Where is your new job you're going to be starting soon? I guess I'm hoping the answer is at least an hour and a half if not two hours away from where you currently are. IMO you need to put some space between you and both the two men in your life (DH and ex-DH). Sure, you have kids wit the ex and have to deal with him and the kids will be seeing their Dad. But for your sake of mind and a sense of peace , being you asked for opinions of what you should do? That's my opinion and advice. Take the pension due you from the ex, you'll also have your earnings pay from new employment, load up your car and rental U-Haul with your kids and belongs and don't look back.

The kids will adjust to a new school (and maybe ex will stop b*tching about their current school), they will make new friends as will you between neighbors and co-workers and perhaps a new church or a women's club. No one will be verbally on your kids. No one will have to watch the current DH like a hawk (over his possible sick little girl desires). No one will tell you what to do not do what you can purchase or how you must do it. Your evenings won't be spent fighting with the Blob Slob of a Dh laying away in bed all day and evening playing his next buys from amazon.

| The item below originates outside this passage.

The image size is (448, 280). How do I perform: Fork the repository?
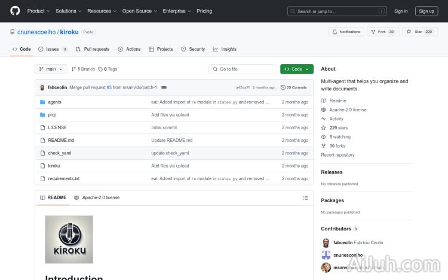382,32
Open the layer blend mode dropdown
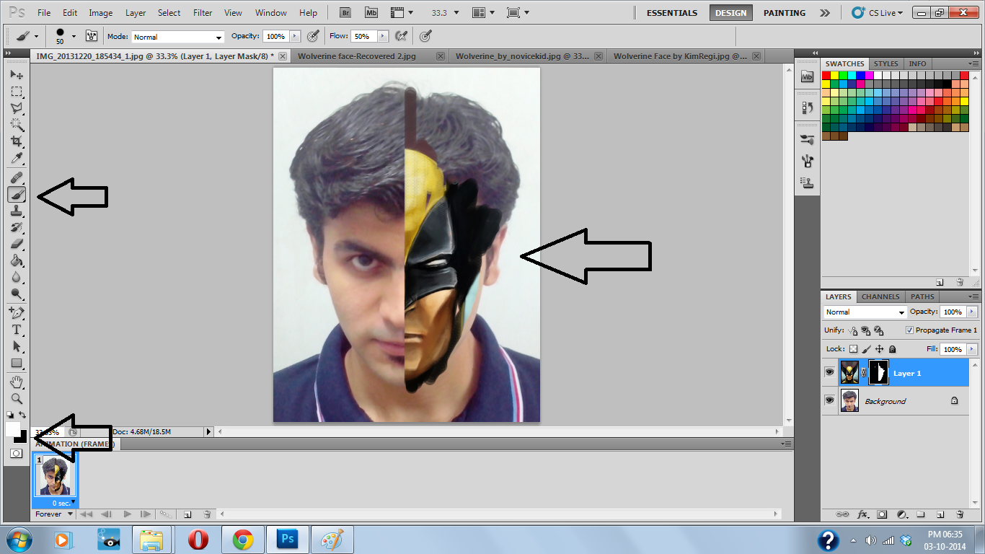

You and your children deserve better than what and how you are currently living. There's a whole new world ahead for all three of you...take the opportunity and go. The hardest part will be opening that front door and walking out. Once you do I think you'll be surprised at how free and happy you and your children can be.

Biomomof2's picture

2 1/2 hours away. The area I'm looking to move to is 3 hours away. 1/2 hour from job. So, Yep. Plenty of space and a true new start.

luv2luv's picture

I don't comment often but wanted to say I really worry about your DD and BS. You look at your husband's actions and think his interaction with SGD is the problem, when in fact his interaction with all of the kids is the problem.

The way he treats BS is awful. He makes it clear he doesn't like him and picks on him.

He is way too interested in your DD, trying to get her to like him more than she likes you. He wants her to choose his side in your marital rows.

Please protect your children and yourself. You seem to still be looking for ways to salvage this marriage and I get that, but please know that you and your kids deserve better than this man. You are kind and loving and this is not how you deserve to be treated, playing second fiddle to his desire to be liked by little girls.

HungryEyes's picture

The spending hours picking out underwear online thing for DD, SGD is really super weird. My DH would NEVER do such a thing. I imagine even as a single Dad, he would have called his Mom and asked her to pick some up for him or bought the first pack he picked up at Target. He would never spend so much time thinking about it. That's a huge red flag.

And sharing marriage information to DD? That crosses a huge line.

Listen, I was molested by a family member when I was her age. And it follows many of these same behaviors (The gifts, the oversharing about adult themes etc). I think your counselor has similar ideas but is trying to lead you to your own conclusion. There are red flags everywhere. Save your daughter. Get out.